Sveti Martin na Poljanah

The most powerful among all the churches in Poljane was the Baroque church of St. Martin, construction of which began in 1710 according to the plans of the local architect Matija Maček from Žabja vas near Poljane. It represented a new spatial architectural type of a church with a nave in the form of an elongated dodecagon, embedded in a hexagonal outer outline. It measured 44 m in length, 24 m in width, and 28 m in height. In the years 1761–63, a 50 m high bell tower was added. The church served its purpose until World War II when the Germans expelled the priest Matej Tavčar, and the rectory and church were turned into a German gendarmerie station. In 1944, partisans first set fire to the rectory, then dynamited the church. The bell tower, a large part of the presbytery with the main altar, the vault, and the roof above the church nave were destroyed. Most of the interior furnishings were also ruined.

Since 2008, protective archaeological excavations have been taking place in Poljane above Škofja Loka. In the process, architectural remains of churches from the Romanesque to the Baroque phases were discovered. The local community aims to revive the area of the former church as a posthumous architecture of still-living memories of a sacred building.

Buildings, as fundamental elements of society, space, and culture, mark our past, which cannot be simply erased. Human beings are constantly evolving, and their process of change is more dynamic than the process architecture can absorb. This is especially true for historical buildings, which are important bearers of our social and cultural identity.

The architecture of the new monument reflects a multifaceted understanding of space and its history. The presentation of archaeology creates a new program for the once-sacred structure, showcasing the cultural heritage of local significance and contributing to social and cultural identity. In the design process, we are developing a concrete program with museum content that generates emotional experiences on broader levels of consciousness.
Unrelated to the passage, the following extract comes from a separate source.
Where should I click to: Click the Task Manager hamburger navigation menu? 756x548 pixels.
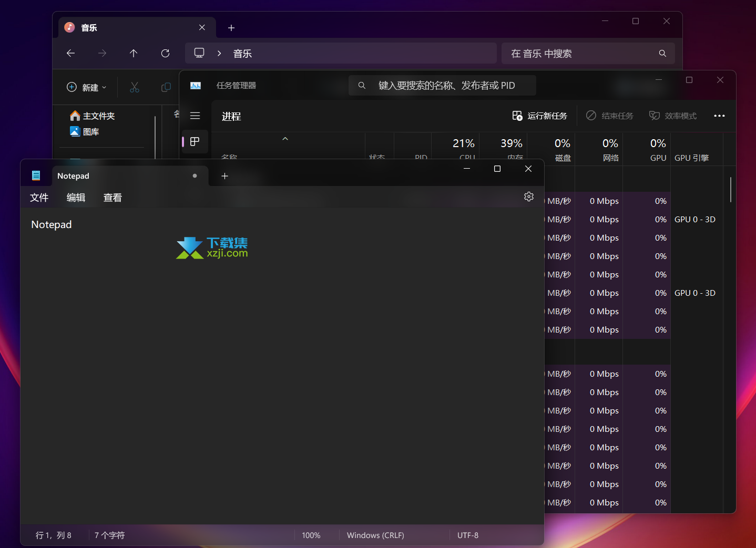195,116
The proposed name for the new space, the Chamber of Memories, aims to evoke emotions in people through architecture, light, sound, volume, and materials. The goal is to replace the loss of identity witnessed by the Church of St. Martin. The space is envisioned as a chapel of memories, where architecture stimulates human emotions such as longing, sadness, curiosity, joy, and others, in a balance between real and fictitious contemplative experiences.
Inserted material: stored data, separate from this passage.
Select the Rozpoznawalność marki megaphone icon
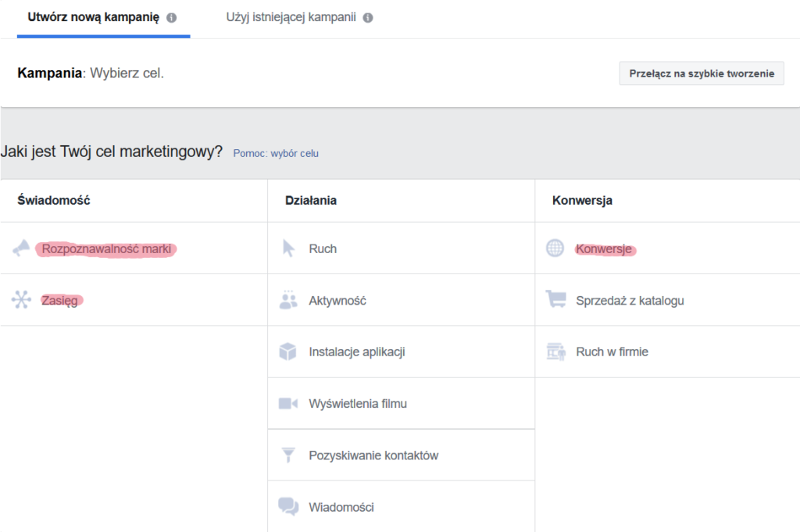The height and width of the screenshot is (532, 800). click(23, 248)
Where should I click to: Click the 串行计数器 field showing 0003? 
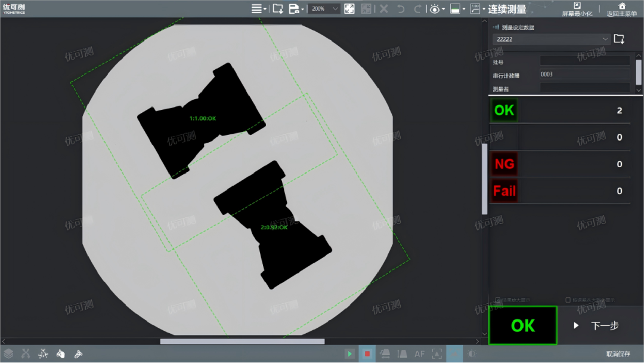[584, 75]
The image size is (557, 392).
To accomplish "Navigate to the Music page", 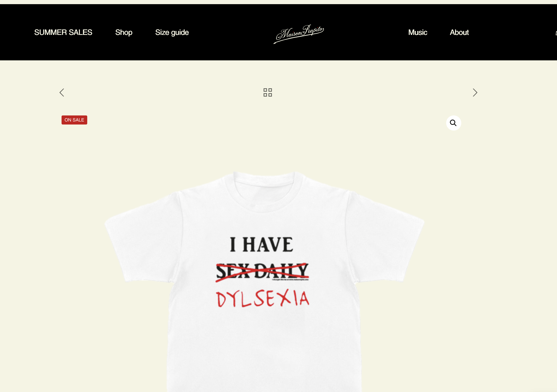I will [418, 32].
We intend to preserve the area of archaeological remains and reliefs found, as well as the foundations of the church, covering them with a new monolithic structure that will give sacred space a standing height. The space would be purified using a narrow range of materials, such as stone, concrete, and water, with special emphasis on light. Light should penetrate through the gaps and openings, accentuating the connection between the existing structure of the church enclosure and the new structure of the ceiling. External representation is limited to a sculptural level and personal interpretation by individuals.

We propose that the new space becomes the “Chamber of Memories”, which, through architecture and emotions, revives the memory of a once significant church.